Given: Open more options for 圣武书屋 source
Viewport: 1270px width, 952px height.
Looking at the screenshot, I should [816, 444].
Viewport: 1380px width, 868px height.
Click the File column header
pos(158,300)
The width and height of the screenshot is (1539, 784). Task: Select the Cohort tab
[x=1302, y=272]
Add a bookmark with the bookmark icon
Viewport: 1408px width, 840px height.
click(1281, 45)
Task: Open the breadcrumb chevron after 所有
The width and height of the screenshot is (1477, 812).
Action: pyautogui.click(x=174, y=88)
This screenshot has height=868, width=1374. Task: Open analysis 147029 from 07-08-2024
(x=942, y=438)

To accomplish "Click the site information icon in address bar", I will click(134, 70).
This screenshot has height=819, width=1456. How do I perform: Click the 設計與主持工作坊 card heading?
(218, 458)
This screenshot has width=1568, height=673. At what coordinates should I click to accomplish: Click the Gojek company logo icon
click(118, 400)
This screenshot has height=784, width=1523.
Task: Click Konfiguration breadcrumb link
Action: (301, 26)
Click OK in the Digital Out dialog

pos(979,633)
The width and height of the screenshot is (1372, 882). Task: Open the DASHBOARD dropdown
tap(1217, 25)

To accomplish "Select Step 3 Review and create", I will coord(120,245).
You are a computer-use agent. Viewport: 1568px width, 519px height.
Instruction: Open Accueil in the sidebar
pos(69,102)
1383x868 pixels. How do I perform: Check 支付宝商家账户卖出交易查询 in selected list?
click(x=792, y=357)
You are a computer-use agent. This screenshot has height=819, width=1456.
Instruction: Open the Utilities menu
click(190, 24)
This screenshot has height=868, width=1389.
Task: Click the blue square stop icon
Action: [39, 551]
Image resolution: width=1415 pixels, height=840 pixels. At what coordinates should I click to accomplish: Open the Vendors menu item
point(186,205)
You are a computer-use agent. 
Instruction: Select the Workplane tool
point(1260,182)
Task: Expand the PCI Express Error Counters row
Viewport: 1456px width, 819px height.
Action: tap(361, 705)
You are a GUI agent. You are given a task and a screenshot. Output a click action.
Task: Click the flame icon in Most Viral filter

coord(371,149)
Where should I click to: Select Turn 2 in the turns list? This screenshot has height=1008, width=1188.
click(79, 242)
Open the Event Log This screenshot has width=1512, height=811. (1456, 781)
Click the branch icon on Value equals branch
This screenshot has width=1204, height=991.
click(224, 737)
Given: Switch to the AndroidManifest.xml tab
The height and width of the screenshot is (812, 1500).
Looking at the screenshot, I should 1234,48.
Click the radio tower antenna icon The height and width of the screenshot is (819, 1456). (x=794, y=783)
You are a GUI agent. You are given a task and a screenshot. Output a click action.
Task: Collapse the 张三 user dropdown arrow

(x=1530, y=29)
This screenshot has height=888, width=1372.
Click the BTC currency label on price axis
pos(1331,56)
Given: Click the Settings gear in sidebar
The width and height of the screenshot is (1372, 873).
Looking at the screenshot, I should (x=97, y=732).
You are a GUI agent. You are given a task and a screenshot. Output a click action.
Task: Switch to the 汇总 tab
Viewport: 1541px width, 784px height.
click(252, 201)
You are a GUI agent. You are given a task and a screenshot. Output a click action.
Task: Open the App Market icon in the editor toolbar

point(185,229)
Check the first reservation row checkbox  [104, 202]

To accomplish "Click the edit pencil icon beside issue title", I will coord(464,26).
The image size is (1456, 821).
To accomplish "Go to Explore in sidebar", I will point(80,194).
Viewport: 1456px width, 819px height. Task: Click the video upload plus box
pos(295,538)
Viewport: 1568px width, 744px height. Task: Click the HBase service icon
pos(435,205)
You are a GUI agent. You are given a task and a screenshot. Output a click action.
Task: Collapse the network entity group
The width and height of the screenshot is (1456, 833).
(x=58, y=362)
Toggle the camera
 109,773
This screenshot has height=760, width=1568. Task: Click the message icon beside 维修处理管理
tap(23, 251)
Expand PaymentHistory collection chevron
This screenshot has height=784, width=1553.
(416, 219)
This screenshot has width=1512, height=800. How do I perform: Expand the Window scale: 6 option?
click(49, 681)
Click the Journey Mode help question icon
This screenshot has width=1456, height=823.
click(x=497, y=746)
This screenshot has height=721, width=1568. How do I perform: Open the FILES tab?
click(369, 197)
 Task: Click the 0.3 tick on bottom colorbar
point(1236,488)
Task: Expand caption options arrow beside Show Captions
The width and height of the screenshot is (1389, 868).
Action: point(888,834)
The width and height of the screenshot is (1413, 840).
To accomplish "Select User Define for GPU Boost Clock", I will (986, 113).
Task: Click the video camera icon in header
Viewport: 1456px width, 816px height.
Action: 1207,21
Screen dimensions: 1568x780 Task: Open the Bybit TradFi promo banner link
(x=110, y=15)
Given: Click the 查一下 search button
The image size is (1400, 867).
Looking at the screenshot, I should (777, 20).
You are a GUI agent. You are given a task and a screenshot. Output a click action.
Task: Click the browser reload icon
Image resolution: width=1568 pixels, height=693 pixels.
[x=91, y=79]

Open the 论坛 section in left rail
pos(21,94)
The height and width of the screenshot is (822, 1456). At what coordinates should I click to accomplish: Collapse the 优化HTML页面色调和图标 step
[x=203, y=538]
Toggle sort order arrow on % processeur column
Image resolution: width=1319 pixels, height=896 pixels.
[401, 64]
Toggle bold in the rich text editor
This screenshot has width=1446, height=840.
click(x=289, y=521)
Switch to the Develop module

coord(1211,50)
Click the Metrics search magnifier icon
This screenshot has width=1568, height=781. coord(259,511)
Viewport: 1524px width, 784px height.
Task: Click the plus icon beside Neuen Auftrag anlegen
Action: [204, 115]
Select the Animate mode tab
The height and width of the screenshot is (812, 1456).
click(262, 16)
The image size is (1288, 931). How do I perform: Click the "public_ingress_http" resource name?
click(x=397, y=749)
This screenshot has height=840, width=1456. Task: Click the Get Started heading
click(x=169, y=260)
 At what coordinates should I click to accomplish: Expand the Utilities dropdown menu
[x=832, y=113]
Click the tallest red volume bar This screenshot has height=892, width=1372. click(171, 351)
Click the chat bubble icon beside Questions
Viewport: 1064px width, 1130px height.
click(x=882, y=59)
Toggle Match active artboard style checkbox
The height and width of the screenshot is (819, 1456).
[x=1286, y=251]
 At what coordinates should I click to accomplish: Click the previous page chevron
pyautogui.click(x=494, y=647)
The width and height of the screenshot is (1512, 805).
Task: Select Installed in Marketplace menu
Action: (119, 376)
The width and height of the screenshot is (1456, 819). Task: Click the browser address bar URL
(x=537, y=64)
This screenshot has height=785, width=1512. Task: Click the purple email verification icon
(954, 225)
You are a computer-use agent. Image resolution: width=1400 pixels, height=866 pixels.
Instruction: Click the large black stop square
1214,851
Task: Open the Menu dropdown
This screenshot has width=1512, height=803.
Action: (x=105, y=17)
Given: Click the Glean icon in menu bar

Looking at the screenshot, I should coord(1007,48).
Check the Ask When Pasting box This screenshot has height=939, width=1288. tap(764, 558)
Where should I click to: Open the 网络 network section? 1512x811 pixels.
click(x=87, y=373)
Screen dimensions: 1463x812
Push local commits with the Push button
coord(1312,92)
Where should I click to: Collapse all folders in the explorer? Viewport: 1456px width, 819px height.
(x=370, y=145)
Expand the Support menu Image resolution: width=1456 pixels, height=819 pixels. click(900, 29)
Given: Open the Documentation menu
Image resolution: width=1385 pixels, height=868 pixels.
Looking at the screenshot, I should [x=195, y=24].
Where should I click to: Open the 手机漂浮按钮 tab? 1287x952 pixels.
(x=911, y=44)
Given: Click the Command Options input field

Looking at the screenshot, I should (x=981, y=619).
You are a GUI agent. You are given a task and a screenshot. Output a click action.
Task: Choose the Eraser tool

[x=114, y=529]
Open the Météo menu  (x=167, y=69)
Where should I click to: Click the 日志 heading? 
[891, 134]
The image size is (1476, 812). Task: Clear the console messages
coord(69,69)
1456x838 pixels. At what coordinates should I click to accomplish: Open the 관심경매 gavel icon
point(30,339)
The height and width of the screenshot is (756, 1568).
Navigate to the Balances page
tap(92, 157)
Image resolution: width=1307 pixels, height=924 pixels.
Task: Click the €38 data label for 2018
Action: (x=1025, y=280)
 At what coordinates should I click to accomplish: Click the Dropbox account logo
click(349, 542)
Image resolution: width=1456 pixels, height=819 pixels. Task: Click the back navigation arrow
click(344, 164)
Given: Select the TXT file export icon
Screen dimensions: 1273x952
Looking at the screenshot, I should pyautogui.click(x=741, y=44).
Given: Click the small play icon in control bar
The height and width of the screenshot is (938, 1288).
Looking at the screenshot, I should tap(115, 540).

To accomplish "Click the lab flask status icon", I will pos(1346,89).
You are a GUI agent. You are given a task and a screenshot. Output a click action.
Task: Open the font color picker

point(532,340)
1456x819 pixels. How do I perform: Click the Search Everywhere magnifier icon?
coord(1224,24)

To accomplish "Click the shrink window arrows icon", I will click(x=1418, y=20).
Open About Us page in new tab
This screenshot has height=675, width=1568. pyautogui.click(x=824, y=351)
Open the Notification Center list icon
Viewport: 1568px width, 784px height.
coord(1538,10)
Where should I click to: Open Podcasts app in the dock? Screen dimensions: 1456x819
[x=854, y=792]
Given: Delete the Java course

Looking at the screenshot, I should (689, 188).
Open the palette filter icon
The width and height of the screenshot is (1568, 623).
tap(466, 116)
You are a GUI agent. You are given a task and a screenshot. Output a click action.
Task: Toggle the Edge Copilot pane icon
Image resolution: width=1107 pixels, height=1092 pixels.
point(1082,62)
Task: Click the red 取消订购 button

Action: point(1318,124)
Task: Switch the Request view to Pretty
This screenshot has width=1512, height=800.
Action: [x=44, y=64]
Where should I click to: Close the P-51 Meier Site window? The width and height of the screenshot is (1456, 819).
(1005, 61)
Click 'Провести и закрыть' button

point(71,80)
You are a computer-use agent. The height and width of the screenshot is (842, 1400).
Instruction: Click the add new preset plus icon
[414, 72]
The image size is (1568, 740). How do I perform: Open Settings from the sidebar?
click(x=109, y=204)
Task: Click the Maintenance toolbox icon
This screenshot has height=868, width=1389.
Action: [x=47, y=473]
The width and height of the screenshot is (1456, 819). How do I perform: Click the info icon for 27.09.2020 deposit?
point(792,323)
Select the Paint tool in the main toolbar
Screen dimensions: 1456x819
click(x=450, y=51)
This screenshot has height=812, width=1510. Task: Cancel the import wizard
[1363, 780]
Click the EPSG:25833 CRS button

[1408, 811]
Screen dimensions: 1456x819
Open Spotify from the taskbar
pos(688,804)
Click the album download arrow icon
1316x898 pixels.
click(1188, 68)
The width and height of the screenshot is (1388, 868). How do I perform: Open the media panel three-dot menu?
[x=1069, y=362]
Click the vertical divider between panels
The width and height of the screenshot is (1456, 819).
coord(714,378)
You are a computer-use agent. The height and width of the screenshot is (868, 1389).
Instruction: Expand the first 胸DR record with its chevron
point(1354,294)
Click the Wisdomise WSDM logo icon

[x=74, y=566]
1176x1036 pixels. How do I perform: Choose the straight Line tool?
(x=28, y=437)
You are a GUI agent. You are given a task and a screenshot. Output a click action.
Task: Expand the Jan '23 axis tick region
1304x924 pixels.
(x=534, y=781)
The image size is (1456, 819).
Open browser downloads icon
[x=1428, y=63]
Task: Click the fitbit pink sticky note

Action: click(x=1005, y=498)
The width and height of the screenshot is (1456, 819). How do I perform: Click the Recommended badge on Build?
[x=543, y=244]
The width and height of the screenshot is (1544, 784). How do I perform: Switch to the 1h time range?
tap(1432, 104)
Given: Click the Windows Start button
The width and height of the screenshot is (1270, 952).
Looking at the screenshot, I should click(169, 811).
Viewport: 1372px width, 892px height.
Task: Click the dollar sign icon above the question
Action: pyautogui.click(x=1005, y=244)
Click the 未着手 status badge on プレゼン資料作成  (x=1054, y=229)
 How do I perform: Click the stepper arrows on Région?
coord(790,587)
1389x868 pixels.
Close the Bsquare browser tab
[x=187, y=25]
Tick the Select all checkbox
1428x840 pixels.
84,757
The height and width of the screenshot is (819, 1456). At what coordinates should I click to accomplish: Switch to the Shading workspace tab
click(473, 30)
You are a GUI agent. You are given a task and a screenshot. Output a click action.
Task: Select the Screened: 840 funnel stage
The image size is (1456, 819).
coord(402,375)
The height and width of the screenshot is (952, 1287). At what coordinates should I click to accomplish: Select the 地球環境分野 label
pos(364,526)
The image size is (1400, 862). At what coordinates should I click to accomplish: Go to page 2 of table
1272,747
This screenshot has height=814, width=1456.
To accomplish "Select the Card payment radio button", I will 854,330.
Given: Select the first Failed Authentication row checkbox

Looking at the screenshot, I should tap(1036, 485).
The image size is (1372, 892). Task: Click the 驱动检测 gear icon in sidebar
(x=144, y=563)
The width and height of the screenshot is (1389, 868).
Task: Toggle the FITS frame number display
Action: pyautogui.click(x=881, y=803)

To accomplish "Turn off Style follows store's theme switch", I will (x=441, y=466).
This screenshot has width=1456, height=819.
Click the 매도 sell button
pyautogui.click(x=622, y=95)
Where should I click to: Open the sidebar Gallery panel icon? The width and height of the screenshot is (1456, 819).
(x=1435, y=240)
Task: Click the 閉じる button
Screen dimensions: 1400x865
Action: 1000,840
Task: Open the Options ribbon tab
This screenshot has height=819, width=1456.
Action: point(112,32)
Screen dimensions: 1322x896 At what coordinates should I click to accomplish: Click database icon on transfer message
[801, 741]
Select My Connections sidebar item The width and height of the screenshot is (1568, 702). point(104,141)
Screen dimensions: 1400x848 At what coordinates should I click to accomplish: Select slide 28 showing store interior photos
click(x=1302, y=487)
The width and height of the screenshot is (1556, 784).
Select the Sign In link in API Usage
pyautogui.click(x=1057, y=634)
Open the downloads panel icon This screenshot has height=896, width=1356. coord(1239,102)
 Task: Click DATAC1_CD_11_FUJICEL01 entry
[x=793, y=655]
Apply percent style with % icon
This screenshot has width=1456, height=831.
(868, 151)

######

Assignment:
Copy out every line of the material above that contains the string "computer".

The completed task:
You are a computer-use agent. Viewport: 1568px width, 519px height.
You are a computer-use agent. This screenshot has height=819, width=1456.
You are a computer-use agent. 
You are a computer-use agent. Image resolution: width=1400 pixels, height=866 pixels.
You are a computer-use agent. The height and width of the screenshot is (842, 1400).
You are a computer-use agent. The height and width of the screenshot is (868, 1389).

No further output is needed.